In her essay for Frieze Magazine, “Finding Quietness in a Loud World,” poet and critic Harmony Holiday defines Black quietness, in part, as the “antidote to dread in the realm of the senses: no more tyranny, just space to rehearse and re-hear, to pay a deep attention to the calm we have earned and pursued and become.” Holiday outlines Black quiet (aligned with the writings of Kevin Quashie) as a methodology and spiritual practice, almost, within the terrain of the sonic — Black music traditions. This thesis, I believe, is also elastic enough so that we might read the terms of Holiday’s quiet alongside the images created by Texas Isaiah and his sitters. The calm earned and pursued and which we become is a geography of Black pleasure, “rest and repose,” as Harmony calls it. Texas Isaiah maps this landscape joyously. Even as his practice moves across the commercial and editorial or the nebulous parameters of “fine art” photography (a term the artist considers too limiting in scope) — at the time of this writing, the artist has a solo exhibition on view at Jack Tilton Gallery in New York City — his work serves as a balm, an antidote, a space to look and then, look again more closely.


An older Black person sits in front of a white paneled home. They wear a ball cap, sunglasses, and a striped white polo. Their arms rest on their knees as they appear to look directly at the camera.
Untitled (Pops), 2021. Portrait by Texas Isaiah.
A Black person sits in a chair outside, in front of a tree, their face covered by an orange/green beanie pulled down to their neck.
Untitled (Marshall), 2021. Portrait by Texas Isaiah.
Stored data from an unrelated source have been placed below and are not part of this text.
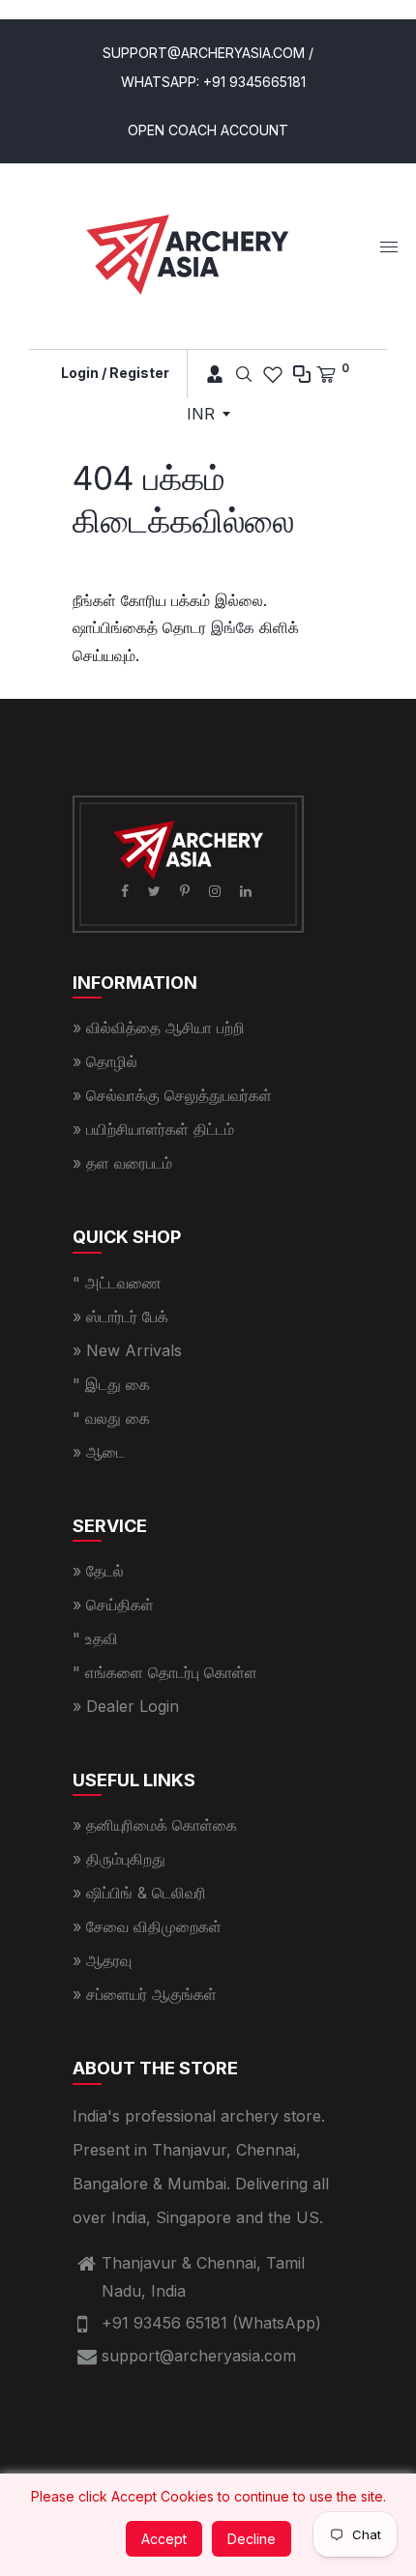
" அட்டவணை (117, 1282)
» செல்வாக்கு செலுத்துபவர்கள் (172, 1095)
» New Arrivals (127, 1350)
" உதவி (95, 1638)
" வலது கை (111, 1418)
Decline (251, 2539)
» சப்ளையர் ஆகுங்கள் (145, 1994)
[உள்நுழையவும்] (208, 374)
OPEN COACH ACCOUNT (208, 130)
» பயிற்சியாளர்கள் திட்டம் (153, 1129)
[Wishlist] (272, 374)
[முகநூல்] (127, 891)
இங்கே (232, 627)
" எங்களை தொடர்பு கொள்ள (165, 1672)
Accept (164, 2539)
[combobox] (208, 413)
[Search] (243, 374)
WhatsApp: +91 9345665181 (213, 81)
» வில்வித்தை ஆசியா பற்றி (159, 1027)
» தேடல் (98, 1570)
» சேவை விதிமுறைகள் (147, 1926)
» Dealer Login (126, 1706)
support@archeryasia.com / (208, 52)
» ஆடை (99, 1452)
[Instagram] (216, 891)
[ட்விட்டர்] (156, 891)
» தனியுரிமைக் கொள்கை (155, 1825)
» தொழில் (105, 1061)
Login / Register (115, 372)
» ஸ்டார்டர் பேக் (120, 1316)
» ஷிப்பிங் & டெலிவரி (139, 1892)
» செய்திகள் (113, 1604)
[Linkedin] (247, 891)
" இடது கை (111, 1384)
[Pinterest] (186, 891)
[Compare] (301, 374)
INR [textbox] (201, 413)
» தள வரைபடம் (122, 1162)
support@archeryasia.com (199, 2355)
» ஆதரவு (102, 1960)
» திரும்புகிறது (119, 1858)
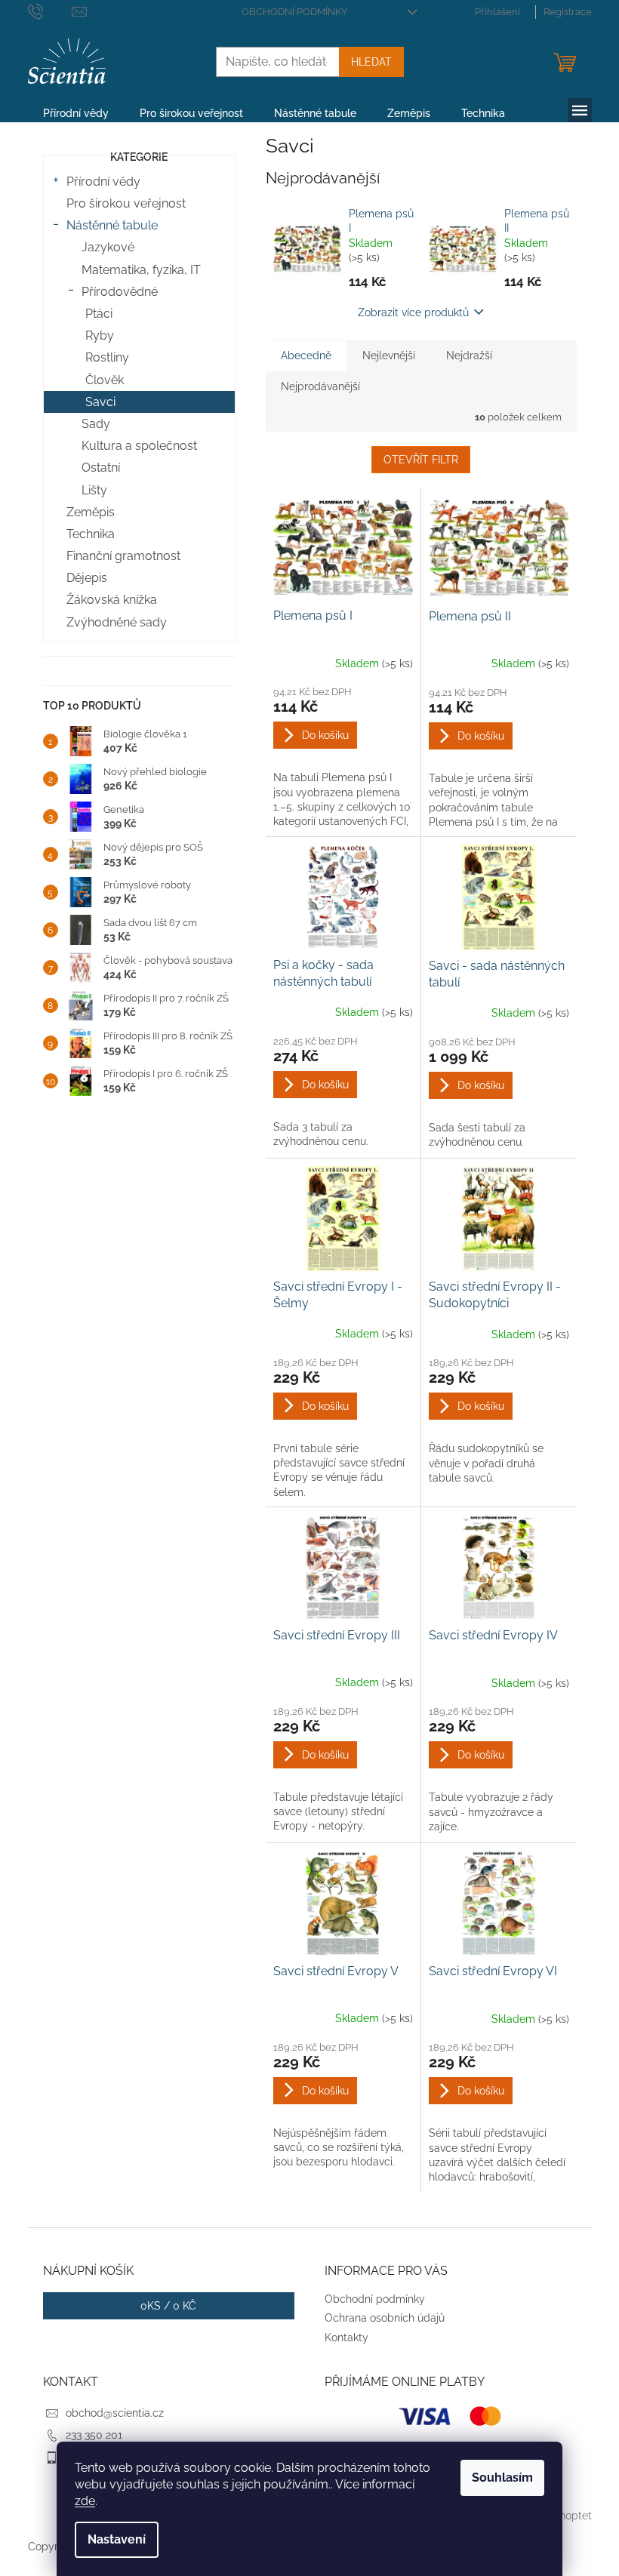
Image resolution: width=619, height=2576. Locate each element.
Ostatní (101, 467)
“I never negotiate the intimacy I hold as a person,” Texas Isaiah tells me when I ask him about the function of such market categorizations. “It always shows up no matter what, even if it isn’t meant to show up in a conversation about image making. Because of that, something always interesting shows up in the images.” I smile to myself when I hear this because “something interesting” is too humble a statement to describe the vibrancy of a practice informed so fervently by a multiplicity of knowledge sources — from deep ancestor veneration, to his parents, and fellow artists such as musician Ahya Simone, actor Marquise Vilson, photographer Carrie Mae Weems, and the elder trans activist and organizer Miss Major. The brilliance of such a constellation is further animated by a type of serendipity the artist finds in the world. “When I walk out of my apartment, whoever I encounter, I’m also taking something from them and I’m always thankful for that.”
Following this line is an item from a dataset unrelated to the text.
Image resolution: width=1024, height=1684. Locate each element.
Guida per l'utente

For an artist animated by encounters in this way, the isolation/distancing caused by a global pandemic poses an unnerving challenge. Under what circumstances can we actually gather now? And what has it meant to even re-enter a process of “art” making after such an extended period of crisis and isolation? What awaits us in this new place?

To grapple with this tension necessitates a vocabulary of love that can, of course, be applied to the realms of artmaking. More importantly, it can inform how we show up for ourselves and the people in our lives. Texas Isaiah is keenly aware of this. After a year and a half of navigating the ebb and flow of creative inspiration, a recent summer trip back to his beloved home of Brooklyn renewed his charge. “It made me think about the things that I really want to be part of. It made me re-evaluate my work commitments: what is it that I really want to do?” he asks aloud during our phone call. It is a question requiring the sincerest forms of introspection, and in a time of an expected return to a myth of normalcy, this honesty stirs me emotionally as I listen. Then again, I have come to expect nothing less from Texas Isaiah. He knows how to tell the truth. He also knows — and this too is something that I learn from him — what it means to leave room for future pleasures, creative inquires, and surprises.

“What I look forward to is fun. To care and be intentional in a world that doesn’t always value that. If this is it, I want to have fun and not allow others to make me worried about if the work is good enough to sell, or be in a show, or be in print, or be more popular, or be on a pedestal. I want to focus on what it’s like to be present with images.”